Wall Street analysts have expressed surprise at this decision and at least six of them have lowered their price targets for the company's stock, while stating that they were still waiting for them that the company's second drug for Duchenne Muscular Dystophy is finally approved.
The so-called full response letter (CRL) from the US Food and Drug Administration regarding the new treatment of Sarepta, called Vyondys 53, raised the risk of infection and kidney toxicity, the company said Monday.
This represents a blow to the company looking to strengthen its leadership in the treatment of DMD, which has limited treatment options.
"The setback can only be described as strange, and we can not help but think that the issues raised by the LCR are more important than those mentioned," said Tim Lugo, an analyst with William Blair.
The details included in the FDA's CRL are confidential, but the company could issue the letter if it decides to do so, said FDA spokeswoman Sandy Walsh in an email.
Sarepta said he did not intend to make the letter public.
"We are disappointed that Sarepta has not received FDA approval," said Debra Miller, co-founder of the non-profit CureDuchenne organization.
"We look forward to continuing discussions between Sarepta and the FDA and hope that patients requiring this treatment will not have to wait long," Miller said.
Exondys 51, the company's first DMD treatment, was approved in 2016 against the advice of the FDA's group of external experts and its own reviewers, who had questioned the effectiveness of the drug.
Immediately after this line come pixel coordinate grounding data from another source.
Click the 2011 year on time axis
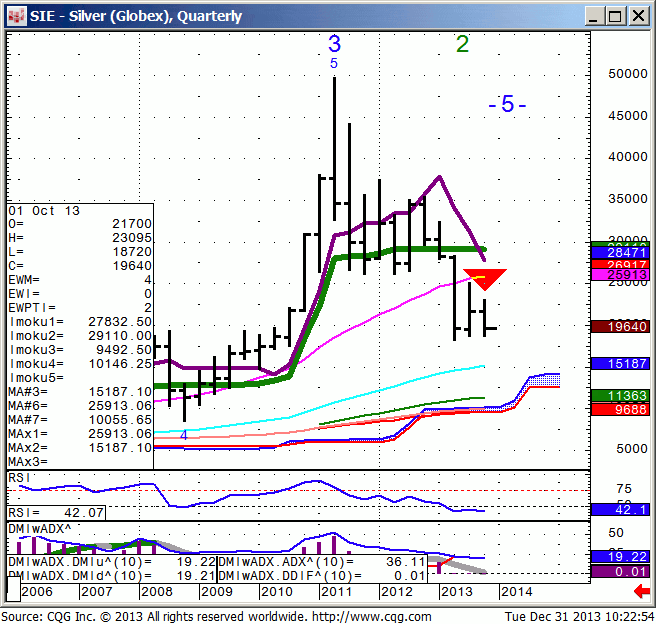point(334,592)
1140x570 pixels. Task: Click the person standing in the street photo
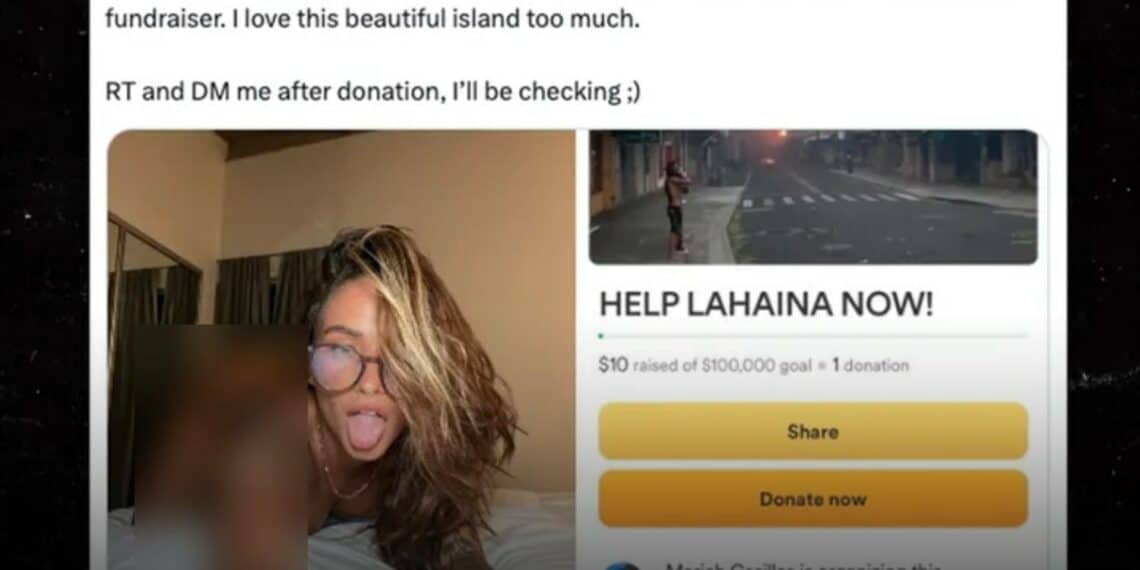point(677,206)
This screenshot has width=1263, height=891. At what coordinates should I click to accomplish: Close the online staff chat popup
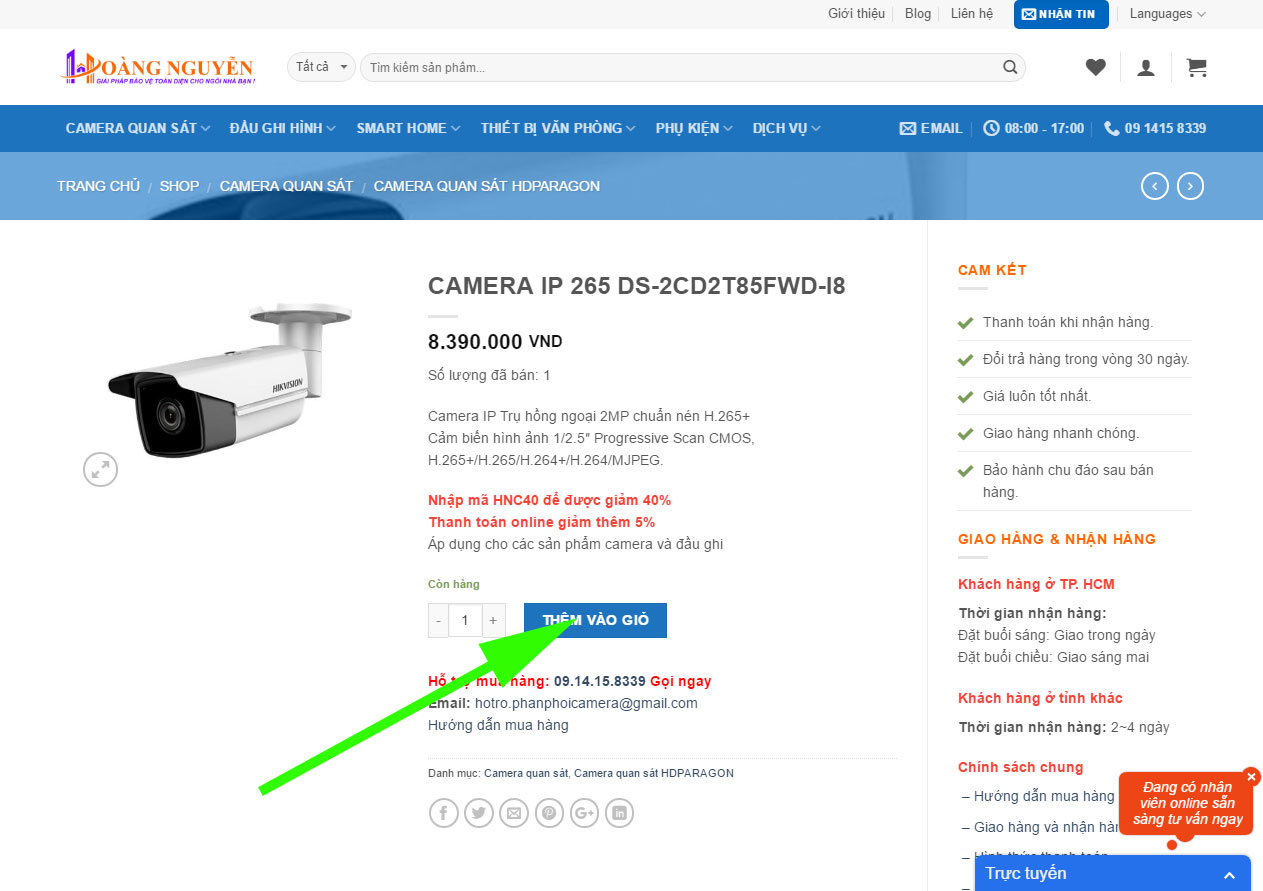click(x=1251, y=777)
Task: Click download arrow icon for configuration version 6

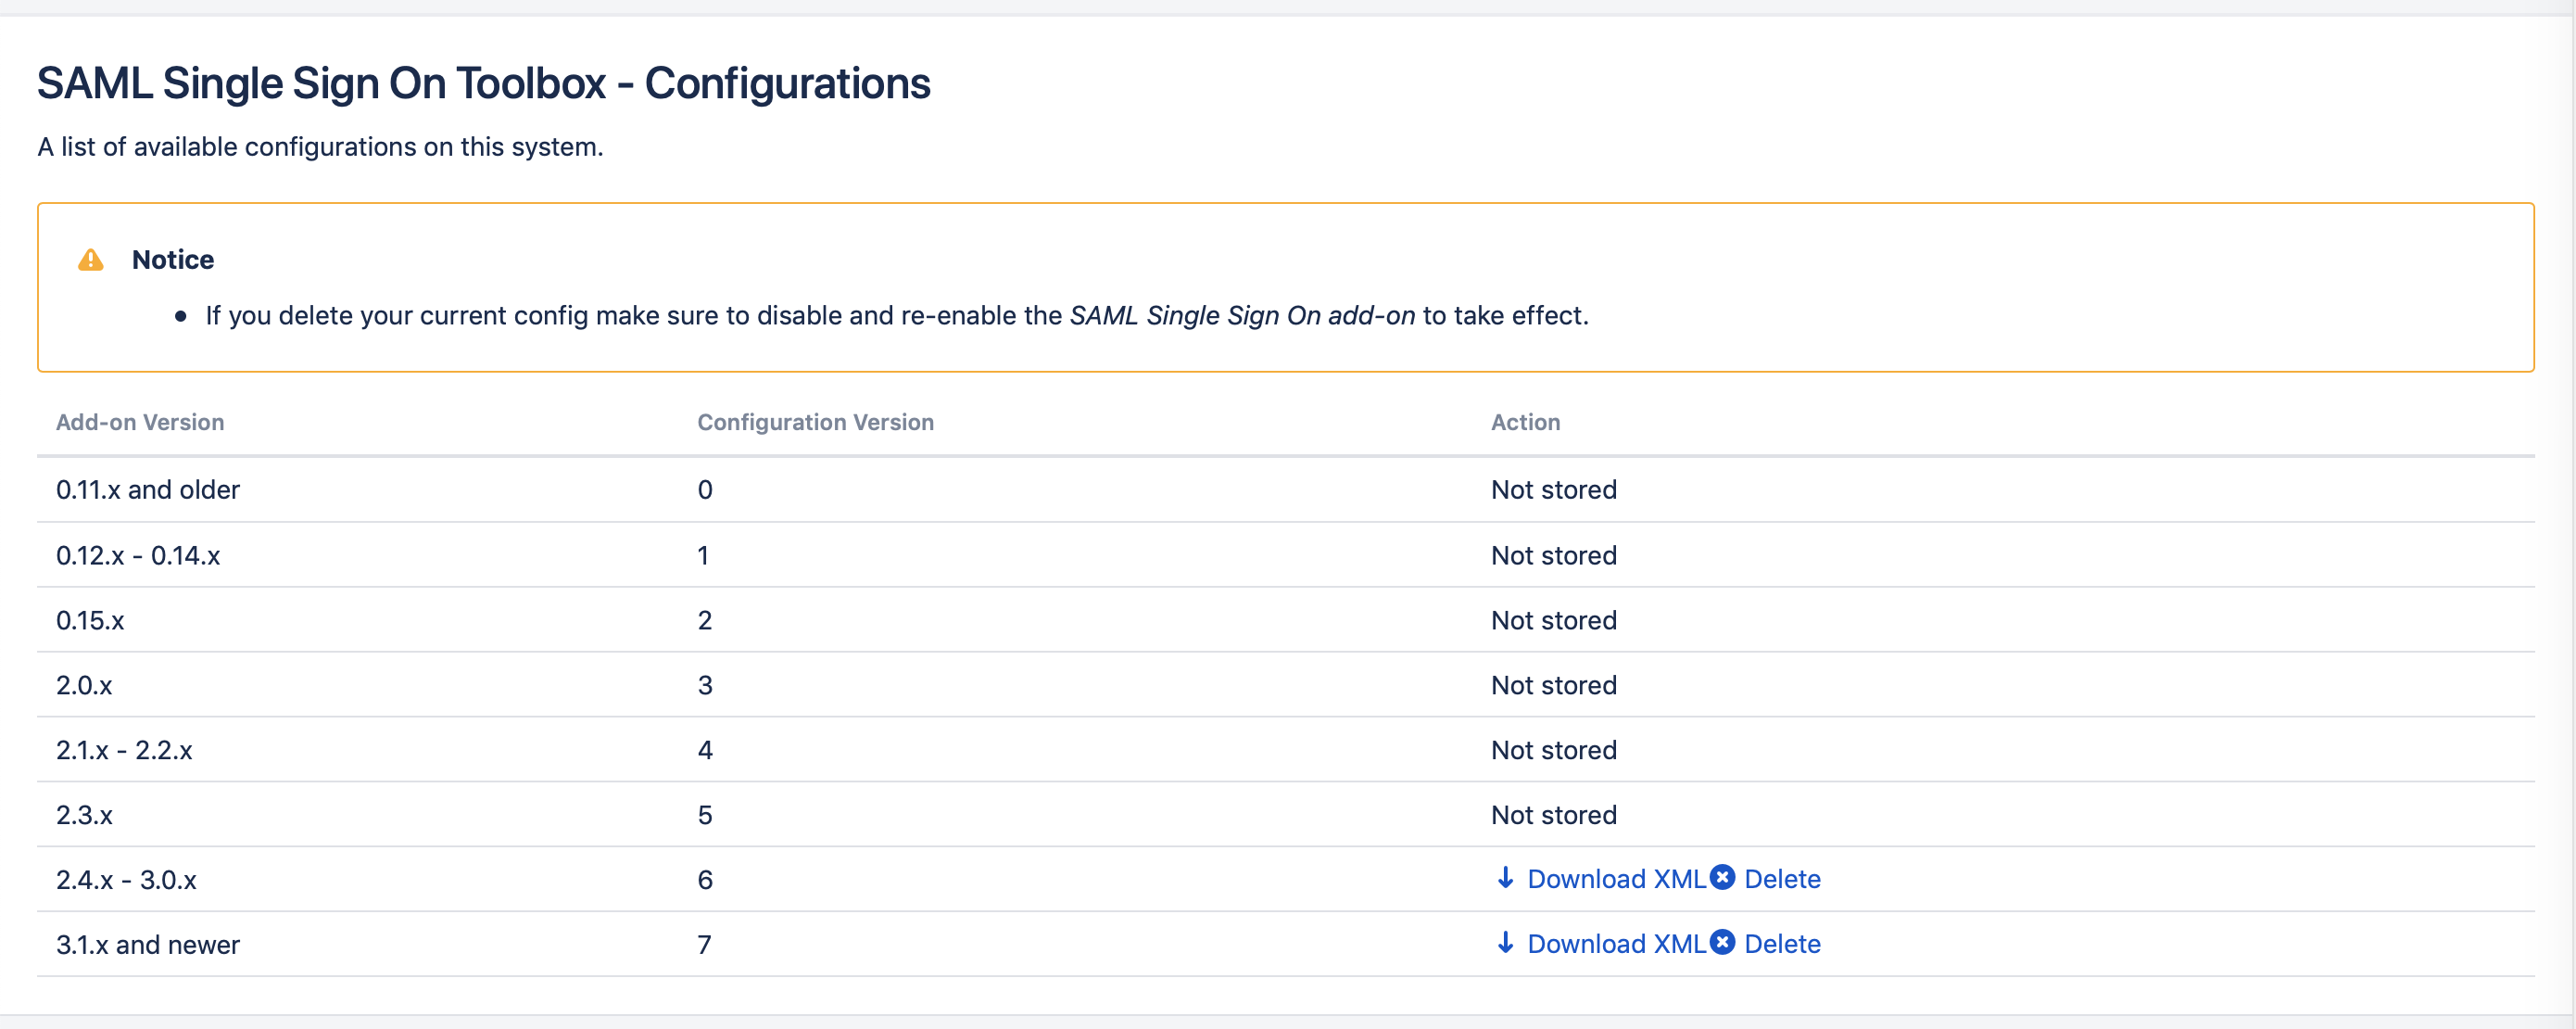Action: pyautogui.click(x=1505, y=878)
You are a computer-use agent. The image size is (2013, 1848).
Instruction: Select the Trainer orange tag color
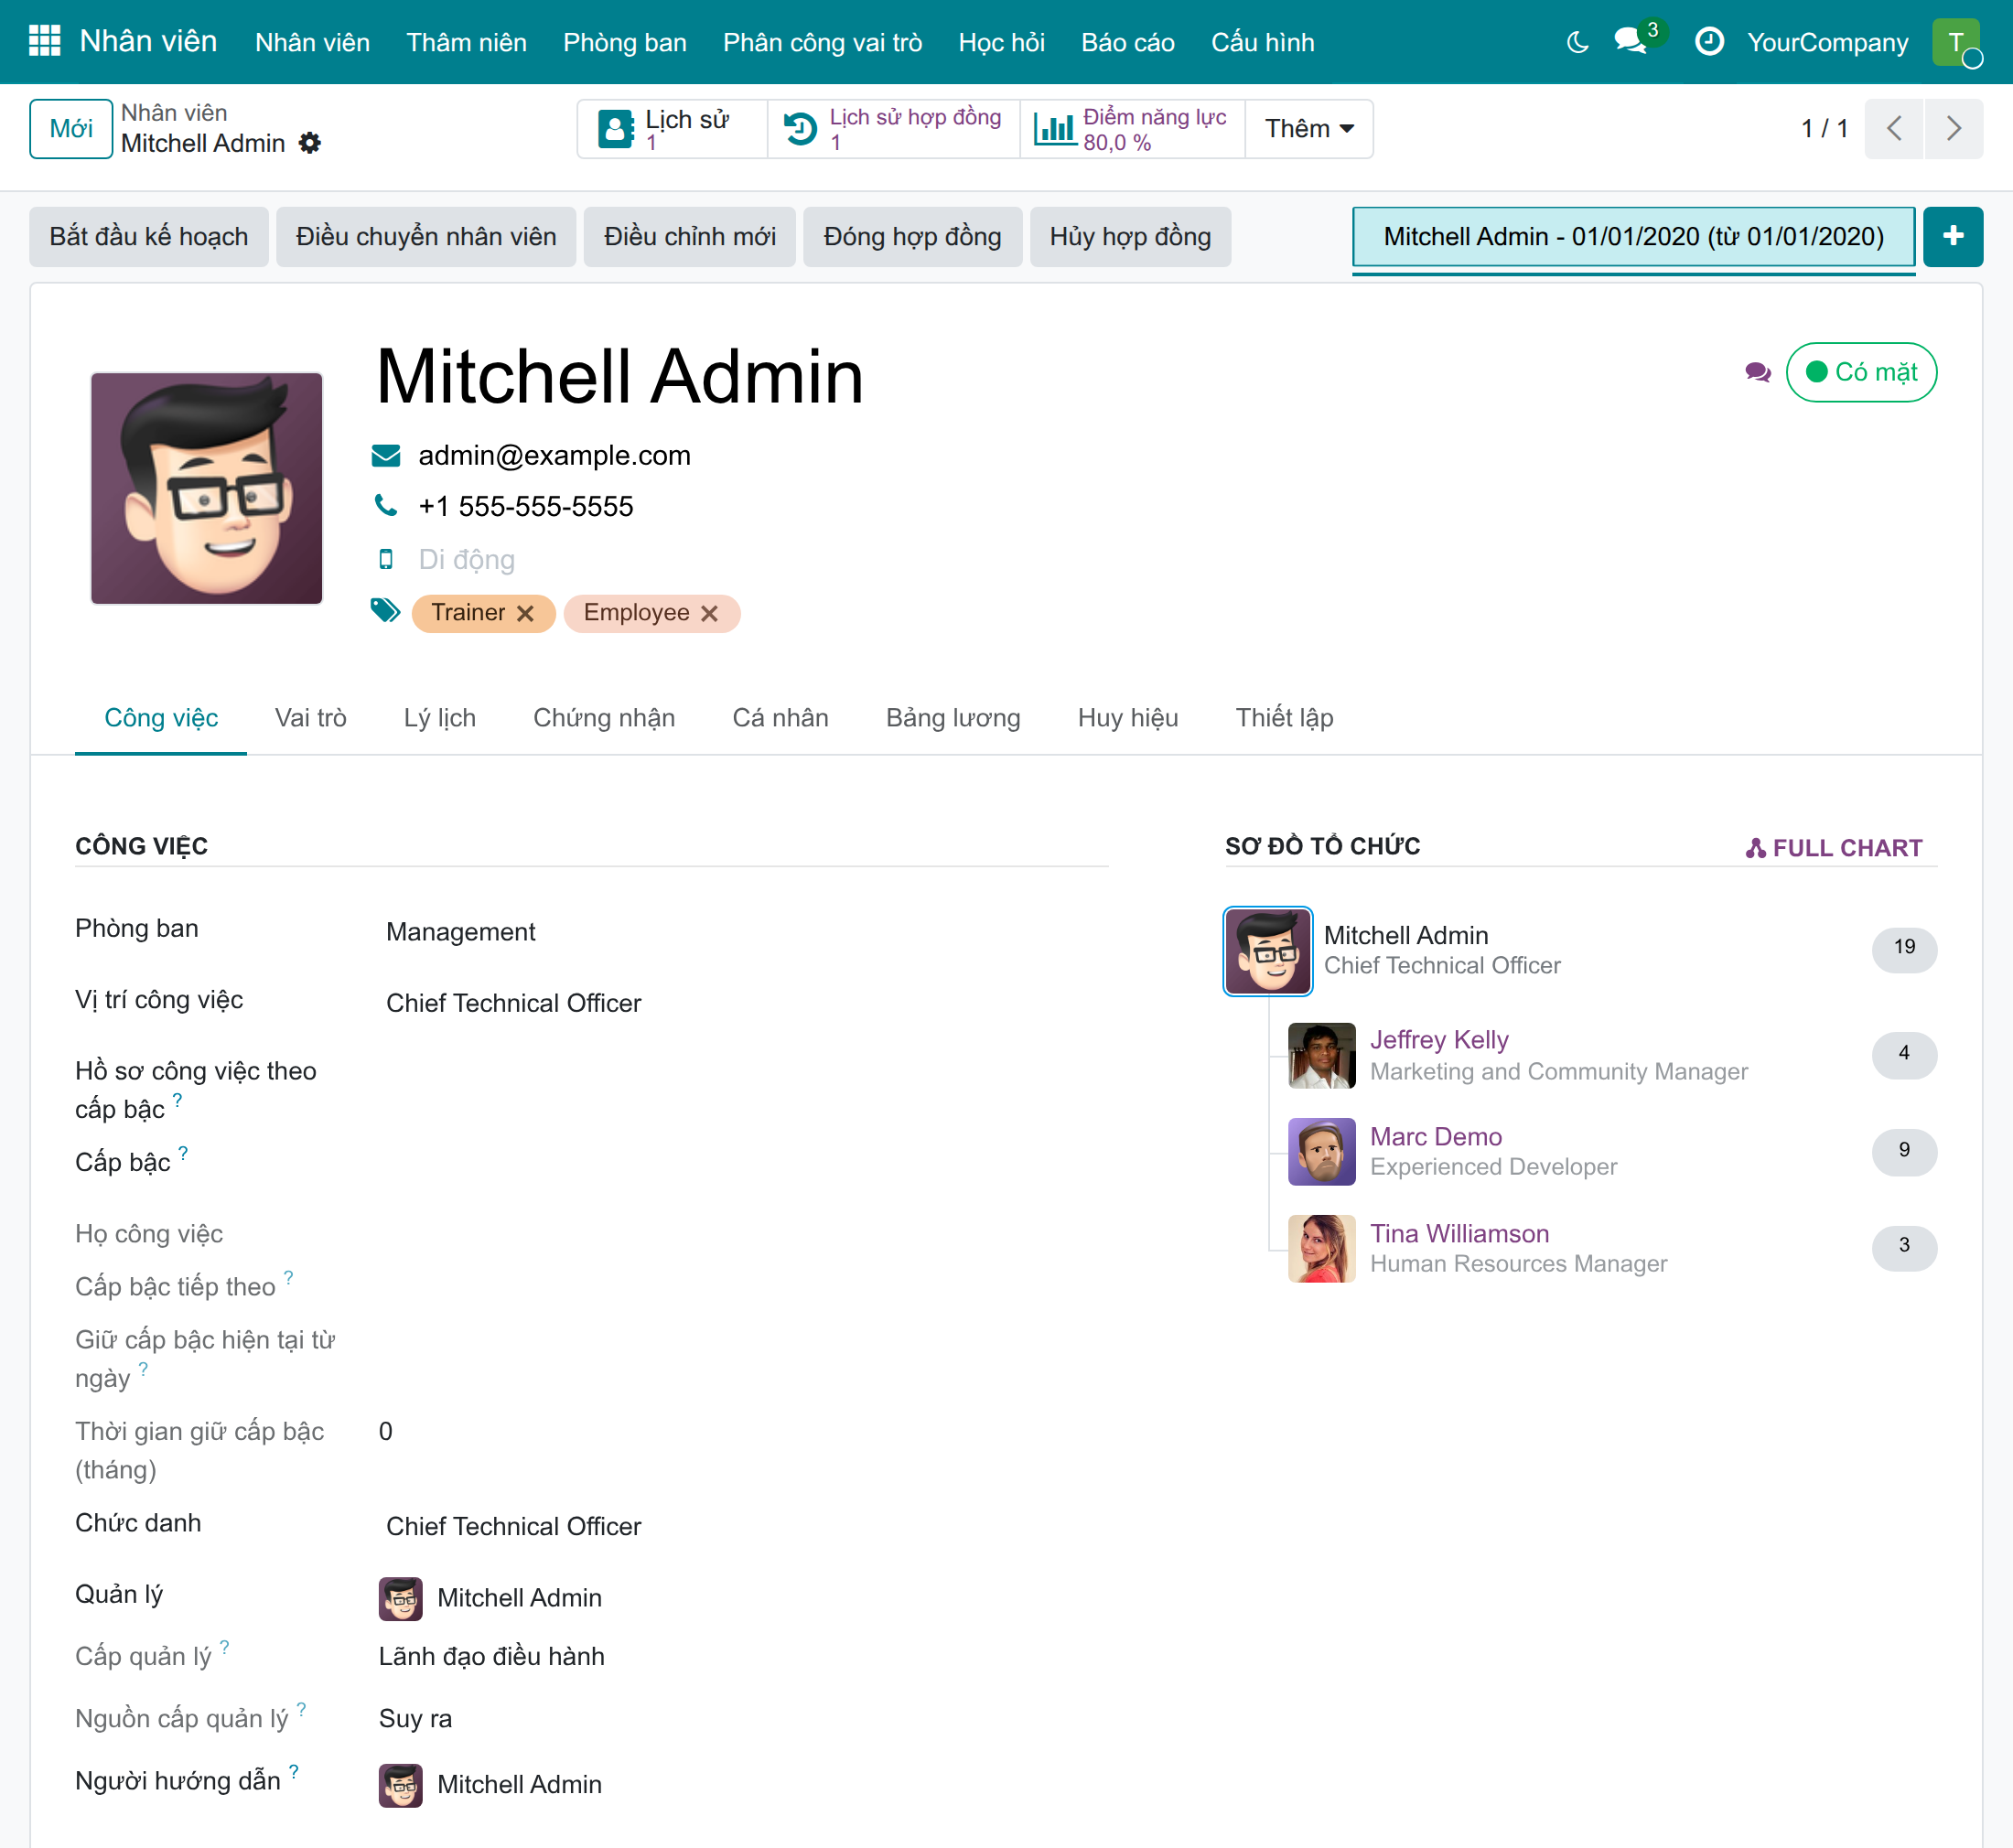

It generated annual sales of 301 million US dollars in 2018.
The FDA's ruling on Monday cited the risks of kidney infections and toxicity seen in preclinical studies of Vyondys 53, known as golodirsen.
The company said that the doses used in these studies were ten times higher than those used in clinical studies.
"Sarepta is the victim of questionable accelerated approval of Exondys 51," said Joseph Schwartz, an analyst at SVB Leerink, but said he is confident that the drug will eventually be approved.
Analysts predict that annual golodirsen sales will reach a peak of almost 400 million US dollars in five years.
Tuesday's stock market crash may be partly related to investor concerns regarding the trading status of Exondys 51, said Janney Montgomery Scott analyst Yun Zhong.
Zhong, however, said the likelihood that the CRL affects Exondys 51 was minimal, as sales of the drug indicate that a large number of patients are following the treatment.
The company's shares traded down nearly 14.30% to 103.1 USD in the morning, losing more than 1 billion USD of its market value.
(Report by Manas Mishra in Bengaluru, edited by Patrick Graham)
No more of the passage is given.